By automatizing tasks that were done manually, ML is impacting many areas of bioinformatics (Li et al., 2020), such as genomics (Libbrecht & Noble, 2015; Zou et al., 2018; Eraslan et al., 2019), systems biology (Larrañaga et al., 2006), and, specifically, the annotation of transposable elements (TEs) (Orozco-Arias et al., 2019). This last task is a current challenge in genomics (Ou, Chen & Jiang, 2018; Orozco-Arias et al., 2020). There is a growing interest in these repeated sequences due to their key functional and evolutionary roles on eukaryote genomes (Hesam & Ali, 2010; Orozco-Arias, Isaza & Guyot, 2019). Nevertheless, the detection and classification of these sequences remain complex because of their highly repetitive nature, diversity, polymorphism, species specificity, among other factors (Ou, Chen & Jiang, 2018; Mustafin & Khusnutdinova, 2018).
Although there is an open debate on how to classify TEs, the most classification approach is based on their lifecycle (i.e., how they move inside the genome). TEs are classified hierarchically (Orozco-Arias et al., 2019); first, they are divided into two main classes (e.g., Class I or retrotransposons and Class II or DNA transposons (Wicker et al., 2007)) and further divided into orders according to the similarity of their coding domains (Chaparro et al., 2015; Orozco-Arias, Isaza & Guyot, 2019; Neumann et al., 2019). In plants, the most frequent elements are, by far, long terminal repeat (LTR) retrotransposons (LTR-RTs, an order from Class I) (Gao et al., 2012; Grandbastien, 2015a), which account for 80% of the genome size of species such as wheat, barley, or the rubber tree (Rahman et al., 2013).

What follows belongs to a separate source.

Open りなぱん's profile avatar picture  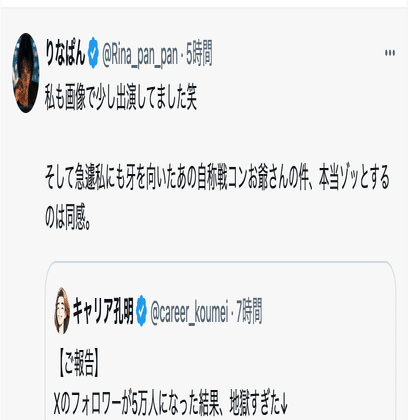click(x=26, y=73)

Indeed, bioinformatic approaches have developed many tools to detect and classify transposable elements, including multiple approaches that group TEs based mainly on their structure, homology, redundancy, or conservation across genomes (Rawal & Ramaswamy, 2011; Jiang & Ramachandran, 2013; Loureiro et al., 2013; Schietgat et al., 2018). Nevertheless, the complexity of these elements does not consistently allow for accurate, reliable, and reproducible results across programs for all types of TEs (Arkhipova, 2017). In recent years, several machine learning-based methods have been proposed and evaluated, which take advantage of the thousands of sequences available in several datasets, such as Repbase (Jurka et al., 2005), RepetDB (Cornut et al., 2019), PGSB (Spannagl et al., 2016a), and InpactorDB (Orozco-Arias et al., 2021).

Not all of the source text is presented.